> Exercise goal
Note each line in the data below that holds "picker", and copy it.

START Dataset records

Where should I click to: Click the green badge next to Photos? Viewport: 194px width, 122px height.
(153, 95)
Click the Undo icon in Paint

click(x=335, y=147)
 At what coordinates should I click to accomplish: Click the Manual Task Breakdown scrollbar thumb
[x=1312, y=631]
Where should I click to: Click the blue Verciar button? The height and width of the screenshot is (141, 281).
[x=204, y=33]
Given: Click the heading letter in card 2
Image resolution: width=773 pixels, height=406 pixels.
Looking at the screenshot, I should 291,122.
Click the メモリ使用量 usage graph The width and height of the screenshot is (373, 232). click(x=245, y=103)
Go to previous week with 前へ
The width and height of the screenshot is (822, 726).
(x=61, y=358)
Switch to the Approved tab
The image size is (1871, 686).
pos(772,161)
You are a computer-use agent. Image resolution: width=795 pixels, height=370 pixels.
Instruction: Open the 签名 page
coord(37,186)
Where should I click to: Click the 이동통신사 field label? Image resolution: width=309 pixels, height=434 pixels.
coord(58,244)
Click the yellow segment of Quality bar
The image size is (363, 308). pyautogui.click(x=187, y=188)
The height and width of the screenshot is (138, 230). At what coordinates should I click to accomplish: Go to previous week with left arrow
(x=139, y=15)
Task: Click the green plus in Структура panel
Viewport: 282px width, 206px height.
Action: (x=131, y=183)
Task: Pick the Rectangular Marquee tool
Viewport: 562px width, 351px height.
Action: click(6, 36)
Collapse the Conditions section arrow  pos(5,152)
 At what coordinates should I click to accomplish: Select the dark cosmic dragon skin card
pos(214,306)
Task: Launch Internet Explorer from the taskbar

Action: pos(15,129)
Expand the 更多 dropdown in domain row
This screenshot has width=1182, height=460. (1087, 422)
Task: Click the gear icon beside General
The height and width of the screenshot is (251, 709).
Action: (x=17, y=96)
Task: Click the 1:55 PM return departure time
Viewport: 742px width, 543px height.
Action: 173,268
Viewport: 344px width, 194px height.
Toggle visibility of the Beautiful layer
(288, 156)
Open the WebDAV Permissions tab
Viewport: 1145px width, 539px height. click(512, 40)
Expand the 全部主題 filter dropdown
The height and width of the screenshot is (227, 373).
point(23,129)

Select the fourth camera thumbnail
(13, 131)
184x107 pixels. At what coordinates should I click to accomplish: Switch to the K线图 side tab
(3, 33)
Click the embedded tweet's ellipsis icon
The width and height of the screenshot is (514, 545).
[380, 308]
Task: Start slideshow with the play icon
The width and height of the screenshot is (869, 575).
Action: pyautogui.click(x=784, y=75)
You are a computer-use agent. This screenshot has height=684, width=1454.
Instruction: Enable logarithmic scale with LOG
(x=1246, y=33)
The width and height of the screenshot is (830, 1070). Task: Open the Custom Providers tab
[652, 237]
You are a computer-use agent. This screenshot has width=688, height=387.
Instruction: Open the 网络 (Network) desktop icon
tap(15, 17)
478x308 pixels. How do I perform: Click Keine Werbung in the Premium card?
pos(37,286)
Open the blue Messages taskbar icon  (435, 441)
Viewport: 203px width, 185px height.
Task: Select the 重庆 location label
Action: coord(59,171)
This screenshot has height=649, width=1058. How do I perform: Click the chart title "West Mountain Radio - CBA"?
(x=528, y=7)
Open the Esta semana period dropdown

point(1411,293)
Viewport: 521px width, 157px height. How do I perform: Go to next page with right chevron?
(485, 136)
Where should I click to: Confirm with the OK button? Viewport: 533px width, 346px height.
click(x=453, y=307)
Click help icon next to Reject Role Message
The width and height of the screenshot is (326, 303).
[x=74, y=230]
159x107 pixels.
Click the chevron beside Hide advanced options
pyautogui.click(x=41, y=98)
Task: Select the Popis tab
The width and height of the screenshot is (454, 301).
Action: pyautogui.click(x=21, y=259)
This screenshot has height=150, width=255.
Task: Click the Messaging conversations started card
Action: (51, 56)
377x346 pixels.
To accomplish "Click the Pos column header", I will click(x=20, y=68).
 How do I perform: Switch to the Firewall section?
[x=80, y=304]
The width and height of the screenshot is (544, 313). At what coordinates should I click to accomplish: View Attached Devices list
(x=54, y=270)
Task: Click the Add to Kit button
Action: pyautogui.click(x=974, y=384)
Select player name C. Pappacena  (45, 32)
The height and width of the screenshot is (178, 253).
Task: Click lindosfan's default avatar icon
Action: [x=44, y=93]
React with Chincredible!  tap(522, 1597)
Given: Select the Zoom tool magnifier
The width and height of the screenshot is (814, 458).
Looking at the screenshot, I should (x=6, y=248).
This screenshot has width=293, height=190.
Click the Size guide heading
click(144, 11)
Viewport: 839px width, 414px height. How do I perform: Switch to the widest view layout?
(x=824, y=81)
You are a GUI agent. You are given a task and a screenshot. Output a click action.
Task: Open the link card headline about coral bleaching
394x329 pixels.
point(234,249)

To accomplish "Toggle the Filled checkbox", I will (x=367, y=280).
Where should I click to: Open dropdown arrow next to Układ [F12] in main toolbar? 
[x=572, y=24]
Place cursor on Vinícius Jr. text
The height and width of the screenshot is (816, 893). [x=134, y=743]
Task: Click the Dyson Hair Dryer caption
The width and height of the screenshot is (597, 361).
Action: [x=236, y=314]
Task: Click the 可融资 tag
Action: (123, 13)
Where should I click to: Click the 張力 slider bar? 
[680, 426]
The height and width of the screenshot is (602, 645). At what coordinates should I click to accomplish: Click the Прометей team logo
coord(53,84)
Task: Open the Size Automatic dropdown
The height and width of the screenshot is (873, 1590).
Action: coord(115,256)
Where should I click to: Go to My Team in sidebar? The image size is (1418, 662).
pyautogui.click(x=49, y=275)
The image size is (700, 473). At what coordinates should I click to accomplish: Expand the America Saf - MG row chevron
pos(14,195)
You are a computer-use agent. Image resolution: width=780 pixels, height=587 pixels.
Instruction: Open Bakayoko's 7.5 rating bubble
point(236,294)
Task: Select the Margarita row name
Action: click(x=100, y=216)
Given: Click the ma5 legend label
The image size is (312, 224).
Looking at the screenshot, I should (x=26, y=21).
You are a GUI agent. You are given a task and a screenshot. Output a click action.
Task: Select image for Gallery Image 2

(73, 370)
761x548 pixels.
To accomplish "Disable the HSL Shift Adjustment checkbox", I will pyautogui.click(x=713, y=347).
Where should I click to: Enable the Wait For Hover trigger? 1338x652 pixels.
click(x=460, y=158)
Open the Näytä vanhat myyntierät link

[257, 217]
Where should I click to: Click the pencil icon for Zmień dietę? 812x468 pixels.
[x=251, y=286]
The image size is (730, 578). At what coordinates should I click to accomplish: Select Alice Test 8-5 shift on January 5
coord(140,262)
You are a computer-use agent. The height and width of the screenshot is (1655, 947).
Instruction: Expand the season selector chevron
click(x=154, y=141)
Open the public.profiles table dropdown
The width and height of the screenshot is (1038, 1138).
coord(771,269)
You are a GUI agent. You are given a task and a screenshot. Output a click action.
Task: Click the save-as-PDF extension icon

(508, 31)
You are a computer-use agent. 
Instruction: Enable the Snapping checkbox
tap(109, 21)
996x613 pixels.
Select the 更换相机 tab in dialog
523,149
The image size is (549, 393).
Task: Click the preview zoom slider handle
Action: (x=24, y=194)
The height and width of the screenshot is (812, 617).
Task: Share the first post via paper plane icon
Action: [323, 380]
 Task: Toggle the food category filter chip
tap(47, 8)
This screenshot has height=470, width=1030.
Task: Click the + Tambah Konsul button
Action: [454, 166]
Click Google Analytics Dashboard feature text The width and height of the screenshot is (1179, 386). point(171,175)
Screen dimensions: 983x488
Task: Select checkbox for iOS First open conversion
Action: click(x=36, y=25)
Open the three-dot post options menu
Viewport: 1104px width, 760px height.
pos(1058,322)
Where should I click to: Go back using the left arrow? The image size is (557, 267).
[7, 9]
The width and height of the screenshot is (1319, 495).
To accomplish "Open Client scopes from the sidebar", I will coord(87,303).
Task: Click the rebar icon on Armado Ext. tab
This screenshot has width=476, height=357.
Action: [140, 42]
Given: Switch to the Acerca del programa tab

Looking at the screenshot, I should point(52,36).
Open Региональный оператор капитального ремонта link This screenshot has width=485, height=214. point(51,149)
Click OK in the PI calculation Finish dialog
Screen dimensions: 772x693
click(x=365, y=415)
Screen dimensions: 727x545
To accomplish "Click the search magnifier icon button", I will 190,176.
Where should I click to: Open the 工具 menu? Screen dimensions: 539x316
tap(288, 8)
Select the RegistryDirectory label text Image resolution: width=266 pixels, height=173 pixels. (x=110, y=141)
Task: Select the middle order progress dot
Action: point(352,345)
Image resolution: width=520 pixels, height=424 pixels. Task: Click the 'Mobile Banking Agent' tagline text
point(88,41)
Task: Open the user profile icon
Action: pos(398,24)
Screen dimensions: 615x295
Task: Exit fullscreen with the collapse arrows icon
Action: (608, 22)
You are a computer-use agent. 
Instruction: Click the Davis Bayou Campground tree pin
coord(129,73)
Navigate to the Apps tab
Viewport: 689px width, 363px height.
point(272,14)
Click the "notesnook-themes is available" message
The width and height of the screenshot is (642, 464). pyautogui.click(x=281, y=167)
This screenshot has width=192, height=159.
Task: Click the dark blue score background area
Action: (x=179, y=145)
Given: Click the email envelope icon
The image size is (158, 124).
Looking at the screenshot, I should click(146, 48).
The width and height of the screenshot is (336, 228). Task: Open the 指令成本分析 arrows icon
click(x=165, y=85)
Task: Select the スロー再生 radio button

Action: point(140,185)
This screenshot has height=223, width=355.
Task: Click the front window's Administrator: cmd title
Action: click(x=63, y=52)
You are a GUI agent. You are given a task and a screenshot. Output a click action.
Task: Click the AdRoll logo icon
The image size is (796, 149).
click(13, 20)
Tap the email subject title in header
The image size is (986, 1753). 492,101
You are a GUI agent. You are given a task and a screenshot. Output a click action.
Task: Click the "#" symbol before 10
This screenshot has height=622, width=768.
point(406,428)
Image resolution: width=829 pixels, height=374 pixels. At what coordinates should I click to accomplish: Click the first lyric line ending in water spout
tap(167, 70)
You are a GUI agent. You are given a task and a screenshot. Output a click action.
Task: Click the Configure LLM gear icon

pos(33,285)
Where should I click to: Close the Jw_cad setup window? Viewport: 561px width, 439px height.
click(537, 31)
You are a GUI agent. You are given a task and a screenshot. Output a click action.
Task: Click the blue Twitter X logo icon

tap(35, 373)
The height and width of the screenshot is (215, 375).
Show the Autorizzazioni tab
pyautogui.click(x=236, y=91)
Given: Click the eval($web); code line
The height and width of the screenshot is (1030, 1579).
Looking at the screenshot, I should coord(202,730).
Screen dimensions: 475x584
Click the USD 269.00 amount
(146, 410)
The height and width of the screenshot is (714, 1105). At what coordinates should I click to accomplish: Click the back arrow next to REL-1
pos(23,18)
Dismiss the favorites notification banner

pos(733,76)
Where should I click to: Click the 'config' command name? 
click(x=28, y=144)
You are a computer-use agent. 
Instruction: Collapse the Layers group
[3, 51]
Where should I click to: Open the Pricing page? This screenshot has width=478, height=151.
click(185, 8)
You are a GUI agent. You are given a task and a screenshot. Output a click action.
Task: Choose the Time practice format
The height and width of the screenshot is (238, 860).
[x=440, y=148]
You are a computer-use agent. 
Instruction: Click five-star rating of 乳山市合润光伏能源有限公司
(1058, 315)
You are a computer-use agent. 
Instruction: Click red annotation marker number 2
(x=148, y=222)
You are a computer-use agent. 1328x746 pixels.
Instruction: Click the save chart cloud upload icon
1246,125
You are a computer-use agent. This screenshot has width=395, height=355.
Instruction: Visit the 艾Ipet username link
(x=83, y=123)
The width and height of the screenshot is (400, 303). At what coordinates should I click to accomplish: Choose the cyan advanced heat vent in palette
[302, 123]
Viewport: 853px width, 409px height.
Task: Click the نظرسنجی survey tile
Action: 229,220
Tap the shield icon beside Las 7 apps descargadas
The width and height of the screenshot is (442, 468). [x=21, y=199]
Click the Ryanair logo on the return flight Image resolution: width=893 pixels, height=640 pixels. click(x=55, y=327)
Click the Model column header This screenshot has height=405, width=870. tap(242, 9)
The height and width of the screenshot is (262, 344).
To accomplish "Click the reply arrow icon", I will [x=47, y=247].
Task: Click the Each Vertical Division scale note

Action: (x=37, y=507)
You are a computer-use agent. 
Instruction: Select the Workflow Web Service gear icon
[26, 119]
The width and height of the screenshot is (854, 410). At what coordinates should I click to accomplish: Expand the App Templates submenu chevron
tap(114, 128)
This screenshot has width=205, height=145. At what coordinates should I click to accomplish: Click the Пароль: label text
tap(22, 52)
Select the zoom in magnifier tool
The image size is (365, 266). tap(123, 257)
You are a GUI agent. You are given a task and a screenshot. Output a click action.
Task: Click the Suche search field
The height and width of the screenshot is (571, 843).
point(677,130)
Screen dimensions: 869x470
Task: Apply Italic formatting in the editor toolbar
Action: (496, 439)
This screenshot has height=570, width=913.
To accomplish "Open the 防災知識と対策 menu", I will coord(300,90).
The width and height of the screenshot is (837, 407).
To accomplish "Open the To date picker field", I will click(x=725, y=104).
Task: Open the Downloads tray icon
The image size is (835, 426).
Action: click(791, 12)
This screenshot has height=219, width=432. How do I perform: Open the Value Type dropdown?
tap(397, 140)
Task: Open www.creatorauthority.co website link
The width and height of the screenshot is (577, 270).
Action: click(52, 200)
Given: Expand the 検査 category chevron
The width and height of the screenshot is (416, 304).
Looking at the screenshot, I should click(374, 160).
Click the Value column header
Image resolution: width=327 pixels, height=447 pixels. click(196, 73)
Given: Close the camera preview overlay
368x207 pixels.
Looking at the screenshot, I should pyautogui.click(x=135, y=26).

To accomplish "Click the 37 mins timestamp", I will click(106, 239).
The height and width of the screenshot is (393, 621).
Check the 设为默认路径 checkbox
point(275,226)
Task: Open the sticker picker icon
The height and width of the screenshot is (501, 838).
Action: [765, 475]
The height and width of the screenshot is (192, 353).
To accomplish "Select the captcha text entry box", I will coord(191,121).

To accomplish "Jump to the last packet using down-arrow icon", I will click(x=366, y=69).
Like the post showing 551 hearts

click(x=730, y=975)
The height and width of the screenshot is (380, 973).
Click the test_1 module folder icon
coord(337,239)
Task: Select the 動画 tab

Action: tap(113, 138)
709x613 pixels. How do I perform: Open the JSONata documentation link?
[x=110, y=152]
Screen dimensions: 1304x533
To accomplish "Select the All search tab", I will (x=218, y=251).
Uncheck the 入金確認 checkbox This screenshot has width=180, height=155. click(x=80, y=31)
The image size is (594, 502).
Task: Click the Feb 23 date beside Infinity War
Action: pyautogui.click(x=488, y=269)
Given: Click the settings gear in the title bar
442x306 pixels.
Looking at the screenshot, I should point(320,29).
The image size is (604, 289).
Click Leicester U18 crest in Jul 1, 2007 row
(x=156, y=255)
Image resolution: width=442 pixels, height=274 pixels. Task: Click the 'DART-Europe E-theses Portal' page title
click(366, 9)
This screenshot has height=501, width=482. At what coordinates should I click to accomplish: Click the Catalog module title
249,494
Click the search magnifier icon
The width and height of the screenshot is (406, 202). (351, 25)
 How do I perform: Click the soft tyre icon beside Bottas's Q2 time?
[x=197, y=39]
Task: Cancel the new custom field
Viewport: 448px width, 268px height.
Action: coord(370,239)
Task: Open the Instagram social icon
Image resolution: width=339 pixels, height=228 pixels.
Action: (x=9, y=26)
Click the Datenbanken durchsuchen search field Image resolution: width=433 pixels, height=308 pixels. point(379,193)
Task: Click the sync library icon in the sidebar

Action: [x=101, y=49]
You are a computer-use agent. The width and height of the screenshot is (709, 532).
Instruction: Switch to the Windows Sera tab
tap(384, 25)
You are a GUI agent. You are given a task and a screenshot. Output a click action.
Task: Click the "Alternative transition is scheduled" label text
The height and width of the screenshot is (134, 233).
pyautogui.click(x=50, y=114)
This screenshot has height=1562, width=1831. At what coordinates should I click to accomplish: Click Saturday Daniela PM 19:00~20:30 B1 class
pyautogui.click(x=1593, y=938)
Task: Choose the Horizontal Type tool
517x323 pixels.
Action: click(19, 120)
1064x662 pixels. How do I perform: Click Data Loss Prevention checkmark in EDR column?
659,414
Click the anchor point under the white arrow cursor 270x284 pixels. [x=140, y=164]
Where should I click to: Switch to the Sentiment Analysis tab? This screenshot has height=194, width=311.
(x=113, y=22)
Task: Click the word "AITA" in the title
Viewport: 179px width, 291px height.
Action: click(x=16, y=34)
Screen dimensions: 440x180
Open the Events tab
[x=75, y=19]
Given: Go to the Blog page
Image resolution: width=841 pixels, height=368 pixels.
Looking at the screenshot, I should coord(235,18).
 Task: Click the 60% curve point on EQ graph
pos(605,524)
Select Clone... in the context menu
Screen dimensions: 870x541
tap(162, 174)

END Dataset records

> Answer box
To accomplish "Open the To date picker field", I will click(x=725, y=104).
Task: Open the sticker picker icon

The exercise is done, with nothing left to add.